Living life, he writes, “I was soon surrounded by much extreme irrationality, displayed in patterns and subpatterns. . .
“So surrounded, I could see that I was not going to cope as well as I wished with life unless I could acquire a better theory-structure on which to hang my observations and experiences.”
So, what did Charlie do? “I slowly developed my own system of psychology,” he explains.
Today and on Fridays to follow, we will explore some of Charlie’s realizations about the mind of human beings.
2: Today’s lesson is about the power of incentives. “Perhaps the most important rule in management is,” Charlie explains: “Get the incentives right.”
“I place this tendency first in my discussion,” Charlie writes, “because almost everyone thinks he fully recognizes how important incentives and disincentives are in changing cognition and behavior. But this is not often so.
“For instance, I think I’ve been in the top 5 percent of my age cohort almost all my adult life in understanding the power of incentives, yet I’ve always underestimated that power. Never a year passes but I get some surprise that pushes a little further my appreciation of incentive superpower.”
One of Charlie’s favorite examples of the power of incentives comes from Federal Express.
“The integrity of the Federal Express system requires that all packages be shifted rapidly among airplanes in one central airport each night,” he notes.
“The system has no integrity for the customers if the night work shift can’t accomplish its assignment fast.”
FedEx management struggled to make this happen. They tried one approach. They tried another. “They tried everything in the world without luck,” Charlie observes.
Then, someone came up with an idea that illustrates the power of the right incentive.

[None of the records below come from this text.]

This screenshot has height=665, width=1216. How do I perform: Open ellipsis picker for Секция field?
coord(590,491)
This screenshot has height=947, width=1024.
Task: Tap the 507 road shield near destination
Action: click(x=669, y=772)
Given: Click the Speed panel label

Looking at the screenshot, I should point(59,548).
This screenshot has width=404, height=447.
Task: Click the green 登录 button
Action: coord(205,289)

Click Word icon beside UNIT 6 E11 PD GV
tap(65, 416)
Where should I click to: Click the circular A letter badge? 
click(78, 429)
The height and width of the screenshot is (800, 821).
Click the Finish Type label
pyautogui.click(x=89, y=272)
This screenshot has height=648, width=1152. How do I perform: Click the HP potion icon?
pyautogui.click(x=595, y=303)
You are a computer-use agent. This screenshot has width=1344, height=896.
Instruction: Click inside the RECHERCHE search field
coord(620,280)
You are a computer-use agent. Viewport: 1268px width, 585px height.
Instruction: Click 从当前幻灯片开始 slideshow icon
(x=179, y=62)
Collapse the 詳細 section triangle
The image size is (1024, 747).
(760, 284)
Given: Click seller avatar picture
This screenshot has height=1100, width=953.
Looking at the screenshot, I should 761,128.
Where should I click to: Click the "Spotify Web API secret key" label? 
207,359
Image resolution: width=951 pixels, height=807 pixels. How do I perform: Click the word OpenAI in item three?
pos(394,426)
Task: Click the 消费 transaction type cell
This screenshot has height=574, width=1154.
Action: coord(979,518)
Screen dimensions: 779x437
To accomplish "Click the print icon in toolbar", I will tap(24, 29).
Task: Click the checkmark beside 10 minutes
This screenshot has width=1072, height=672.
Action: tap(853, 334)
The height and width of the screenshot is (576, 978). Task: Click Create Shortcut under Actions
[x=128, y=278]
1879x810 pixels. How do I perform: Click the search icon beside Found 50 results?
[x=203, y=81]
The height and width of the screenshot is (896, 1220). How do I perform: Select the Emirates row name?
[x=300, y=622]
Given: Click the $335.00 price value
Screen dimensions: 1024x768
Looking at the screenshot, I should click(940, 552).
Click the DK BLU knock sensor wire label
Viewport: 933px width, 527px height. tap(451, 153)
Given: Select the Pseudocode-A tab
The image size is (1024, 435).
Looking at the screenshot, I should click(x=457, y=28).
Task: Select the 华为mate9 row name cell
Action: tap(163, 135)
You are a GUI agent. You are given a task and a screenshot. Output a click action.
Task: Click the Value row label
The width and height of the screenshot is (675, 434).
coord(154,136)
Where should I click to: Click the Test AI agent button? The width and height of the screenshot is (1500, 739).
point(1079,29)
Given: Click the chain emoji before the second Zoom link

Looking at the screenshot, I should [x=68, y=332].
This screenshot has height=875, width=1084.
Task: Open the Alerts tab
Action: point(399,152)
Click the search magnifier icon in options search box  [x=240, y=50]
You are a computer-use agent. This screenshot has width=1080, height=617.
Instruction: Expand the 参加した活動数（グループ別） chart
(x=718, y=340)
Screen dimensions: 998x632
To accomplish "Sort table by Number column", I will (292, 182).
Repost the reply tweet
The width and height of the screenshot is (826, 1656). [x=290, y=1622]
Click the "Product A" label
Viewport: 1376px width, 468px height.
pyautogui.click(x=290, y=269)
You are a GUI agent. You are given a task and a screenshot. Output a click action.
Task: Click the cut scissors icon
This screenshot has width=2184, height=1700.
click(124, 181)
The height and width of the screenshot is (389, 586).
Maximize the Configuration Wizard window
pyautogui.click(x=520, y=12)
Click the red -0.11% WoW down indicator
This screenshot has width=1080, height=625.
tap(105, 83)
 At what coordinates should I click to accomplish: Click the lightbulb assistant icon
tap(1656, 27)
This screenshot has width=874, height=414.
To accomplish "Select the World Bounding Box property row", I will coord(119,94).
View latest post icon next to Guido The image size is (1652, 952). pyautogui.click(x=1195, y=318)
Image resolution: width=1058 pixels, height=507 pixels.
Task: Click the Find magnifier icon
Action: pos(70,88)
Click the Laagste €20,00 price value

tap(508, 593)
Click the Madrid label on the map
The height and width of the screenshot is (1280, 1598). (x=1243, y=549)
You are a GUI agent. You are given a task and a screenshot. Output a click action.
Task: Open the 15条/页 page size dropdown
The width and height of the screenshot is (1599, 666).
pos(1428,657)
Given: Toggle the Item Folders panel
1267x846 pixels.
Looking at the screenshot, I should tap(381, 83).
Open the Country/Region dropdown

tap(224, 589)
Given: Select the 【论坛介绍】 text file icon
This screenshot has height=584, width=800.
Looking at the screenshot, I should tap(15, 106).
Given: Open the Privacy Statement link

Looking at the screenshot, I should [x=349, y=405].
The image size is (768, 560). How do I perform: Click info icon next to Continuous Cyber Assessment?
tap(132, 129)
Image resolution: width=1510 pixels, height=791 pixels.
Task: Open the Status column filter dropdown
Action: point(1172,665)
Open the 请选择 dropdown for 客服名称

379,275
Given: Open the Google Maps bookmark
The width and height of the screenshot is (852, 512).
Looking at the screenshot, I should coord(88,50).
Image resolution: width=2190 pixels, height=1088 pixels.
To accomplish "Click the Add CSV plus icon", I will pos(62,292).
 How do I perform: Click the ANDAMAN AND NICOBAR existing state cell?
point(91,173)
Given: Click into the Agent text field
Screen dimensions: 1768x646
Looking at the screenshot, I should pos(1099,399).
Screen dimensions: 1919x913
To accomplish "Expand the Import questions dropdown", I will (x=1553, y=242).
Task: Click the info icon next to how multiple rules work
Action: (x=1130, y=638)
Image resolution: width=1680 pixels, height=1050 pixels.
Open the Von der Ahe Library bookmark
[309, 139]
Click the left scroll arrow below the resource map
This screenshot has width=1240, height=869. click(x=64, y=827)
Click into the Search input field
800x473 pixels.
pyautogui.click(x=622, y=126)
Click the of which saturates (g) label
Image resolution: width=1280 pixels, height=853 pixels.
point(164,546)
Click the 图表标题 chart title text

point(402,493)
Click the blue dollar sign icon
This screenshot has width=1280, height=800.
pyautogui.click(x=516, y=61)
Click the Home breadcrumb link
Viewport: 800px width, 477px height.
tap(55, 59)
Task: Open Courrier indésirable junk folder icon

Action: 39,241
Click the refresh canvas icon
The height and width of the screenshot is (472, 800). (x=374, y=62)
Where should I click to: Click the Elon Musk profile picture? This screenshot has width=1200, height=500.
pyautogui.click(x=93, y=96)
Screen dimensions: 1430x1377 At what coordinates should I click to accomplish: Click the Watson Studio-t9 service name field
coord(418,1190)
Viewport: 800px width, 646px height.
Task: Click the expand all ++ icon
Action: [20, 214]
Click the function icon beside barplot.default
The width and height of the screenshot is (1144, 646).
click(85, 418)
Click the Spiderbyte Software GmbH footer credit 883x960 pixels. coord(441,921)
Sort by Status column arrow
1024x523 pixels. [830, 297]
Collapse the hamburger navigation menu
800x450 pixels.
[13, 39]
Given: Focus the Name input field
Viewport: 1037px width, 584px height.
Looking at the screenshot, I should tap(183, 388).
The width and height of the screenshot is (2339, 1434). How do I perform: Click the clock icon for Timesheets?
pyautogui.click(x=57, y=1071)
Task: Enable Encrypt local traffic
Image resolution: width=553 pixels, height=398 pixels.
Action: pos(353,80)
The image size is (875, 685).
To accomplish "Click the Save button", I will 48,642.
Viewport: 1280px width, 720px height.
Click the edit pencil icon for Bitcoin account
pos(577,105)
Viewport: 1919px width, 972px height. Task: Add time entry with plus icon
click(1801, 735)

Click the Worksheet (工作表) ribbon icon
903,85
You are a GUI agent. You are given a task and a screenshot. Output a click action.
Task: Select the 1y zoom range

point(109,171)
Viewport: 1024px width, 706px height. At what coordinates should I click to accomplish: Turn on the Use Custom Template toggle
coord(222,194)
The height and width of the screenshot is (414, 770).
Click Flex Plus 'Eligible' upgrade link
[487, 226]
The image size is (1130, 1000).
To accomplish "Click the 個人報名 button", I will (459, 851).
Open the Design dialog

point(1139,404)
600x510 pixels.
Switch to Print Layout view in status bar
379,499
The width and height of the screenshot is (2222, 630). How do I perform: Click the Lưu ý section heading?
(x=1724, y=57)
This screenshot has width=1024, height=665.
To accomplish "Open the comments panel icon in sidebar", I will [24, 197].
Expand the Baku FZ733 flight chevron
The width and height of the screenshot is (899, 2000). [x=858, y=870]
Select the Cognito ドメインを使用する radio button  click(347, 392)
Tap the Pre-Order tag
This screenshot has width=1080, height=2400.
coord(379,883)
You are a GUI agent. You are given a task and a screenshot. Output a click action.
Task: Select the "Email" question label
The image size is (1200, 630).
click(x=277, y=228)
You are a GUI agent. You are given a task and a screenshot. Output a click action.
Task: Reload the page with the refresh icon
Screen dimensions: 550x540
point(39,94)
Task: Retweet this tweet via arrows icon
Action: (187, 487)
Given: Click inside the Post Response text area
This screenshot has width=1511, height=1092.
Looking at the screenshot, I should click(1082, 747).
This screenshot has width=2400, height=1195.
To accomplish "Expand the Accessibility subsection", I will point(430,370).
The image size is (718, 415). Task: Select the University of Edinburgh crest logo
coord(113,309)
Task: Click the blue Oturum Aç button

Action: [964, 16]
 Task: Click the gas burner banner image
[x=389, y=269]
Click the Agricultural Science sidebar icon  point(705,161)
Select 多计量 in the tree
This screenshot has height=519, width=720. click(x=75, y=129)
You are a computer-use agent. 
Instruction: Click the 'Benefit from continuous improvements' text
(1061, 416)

The question was posed: What if we “paid the employees per shift and let all night shift employees go home when all the planes were loaded”?
What happened next?
Victory. Suddenly, the packages were efficiently placed on the correct planes for delivery the following day.
3: Another example of the power of incentives involves the legendary entrepreneur Joe Wilson, who transformed Xerox into a global powerhouse.
Joe couldn’t understand why a new, improved version of the Xerox copier was selling so poorly compared to an older and inferior machine, Charlie explains.
The answer: A commission plan that paid salespeople “a large and perverse incentive to push the inferior machine on customers who deserved a better result,” Charlie explains.
One of Charlie’s favorite historical figures was Benjamin Franklin, who said: “If you would persuade, appear to interest and not to reason.”
“This maxim is a wise guide to a great and simple precaution in life,” Charlie notes. “Never, ever, think about something else when you should be thinking about the power of incentives.”
Indeed.
More next week. And more from Charlie next Friday!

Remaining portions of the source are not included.